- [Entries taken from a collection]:
# # # # #
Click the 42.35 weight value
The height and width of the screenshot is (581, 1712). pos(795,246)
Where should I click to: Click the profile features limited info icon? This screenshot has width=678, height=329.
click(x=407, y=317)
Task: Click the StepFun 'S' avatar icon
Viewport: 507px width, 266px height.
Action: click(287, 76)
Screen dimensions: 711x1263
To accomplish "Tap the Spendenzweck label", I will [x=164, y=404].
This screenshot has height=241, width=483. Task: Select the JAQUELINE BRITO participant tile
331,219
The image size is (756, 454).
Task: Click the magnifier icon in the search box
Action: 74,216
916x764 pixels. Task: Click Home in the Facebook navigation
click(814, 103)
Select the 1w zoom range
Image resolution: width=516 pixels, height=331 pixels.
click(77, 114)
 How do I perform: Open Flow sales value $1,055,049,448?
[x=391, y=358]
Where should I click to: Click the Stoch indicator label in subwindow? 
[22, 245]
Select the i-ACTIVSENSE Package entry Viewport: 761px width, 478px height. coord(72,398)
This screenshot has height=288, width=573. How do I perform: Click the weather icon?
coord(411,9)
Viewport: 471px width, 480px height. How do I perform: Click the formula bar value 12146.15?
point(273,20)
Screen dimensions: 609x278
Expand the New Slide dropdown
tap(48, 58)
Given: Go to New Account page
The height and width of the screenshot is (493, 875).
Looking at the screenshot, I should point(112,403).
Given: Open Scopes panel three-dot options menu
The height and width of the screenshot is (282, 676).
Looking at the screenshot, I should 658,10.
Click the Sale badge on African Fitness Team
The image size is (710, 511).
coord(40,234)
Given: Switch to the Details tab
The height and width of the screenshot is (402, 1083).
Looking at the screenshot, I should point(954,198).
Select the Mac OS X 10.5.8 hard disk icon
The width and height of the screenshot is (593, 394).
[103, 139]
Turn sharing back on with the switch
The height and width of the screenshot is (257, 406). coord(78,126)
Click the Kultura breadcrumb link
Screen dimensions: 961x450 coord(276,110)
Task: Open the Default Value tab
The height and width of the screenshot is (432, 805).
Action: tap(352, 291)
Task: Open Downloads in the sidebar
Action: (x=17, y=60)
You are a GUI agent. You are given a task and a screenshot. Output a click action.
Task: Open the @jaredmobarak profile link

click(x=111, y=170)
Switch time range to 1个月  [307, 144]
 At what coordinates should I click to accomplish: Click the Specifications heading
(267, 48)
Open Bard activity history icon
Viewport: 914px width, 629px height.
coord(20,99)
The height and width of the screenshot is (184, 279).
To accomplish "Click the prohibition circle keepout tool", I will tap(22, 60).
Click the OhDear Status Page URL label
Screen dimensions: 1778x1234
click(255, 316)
# # # # #
- [Brief]:
Among the records above, a stretch begins at the line containing "Screen dimensions: 609x278" and ends at the line containing "The height and width of the screenshot is (184, 279).". Restate that stretch word for word, and nothing else.

- [Output of the task]:
Screen dimensions: 609x278
Expand the New Slide dropdown
tap(48, 58)
Given: Go to New Account page
The height and width of the screenshot is (493, 875).
Looking at the screenshot, I should point(112,403).
Given: Open Scopes panel three-dot options menu
The height and width of the screenshot is (282, 676).
Looking at the screenshot, I should 658,10.
Click the Sale badge on African Fitness Team
The image size is (710, 511).
coord(40,234)
Given: Switch to the Details tab
The height and width of the screenshot is (402, 1083).
Looking at the screenshot, I should point(954,198).
Select the Mac OS X 10.5.8 hard disk icon
The width and height of the screenshot is (593, 394).
[103, 139]
Turn sharing back on with the switch
The height and width of the screenshot is (257, 406). coord(78,126)
Click the Kultura breadcrumb link
Screen dimensions: 961x450 coord(276,110)
Task: Open the Default Value tab
The height and width of the screenshot is (432, 805).
Action: tap(352, 291)
Task: Open Downloads in the sidebar
Action: (x=17, y=60)
You are a GUI agent. You are given a task and a screenshot. Output a click action.
Task: Open the @jaredmobarak profile link

click(x=111, y=170)
Switch time range to 1个月  [307, 144]
 At what coordinates should I click to accomplish: Click the Specifications heading
(267, 48)
Open Bard activity history icon
Viewport: 914px width, 629px height.
coord(20,99)
The height and width of the screenshot is (184, 279).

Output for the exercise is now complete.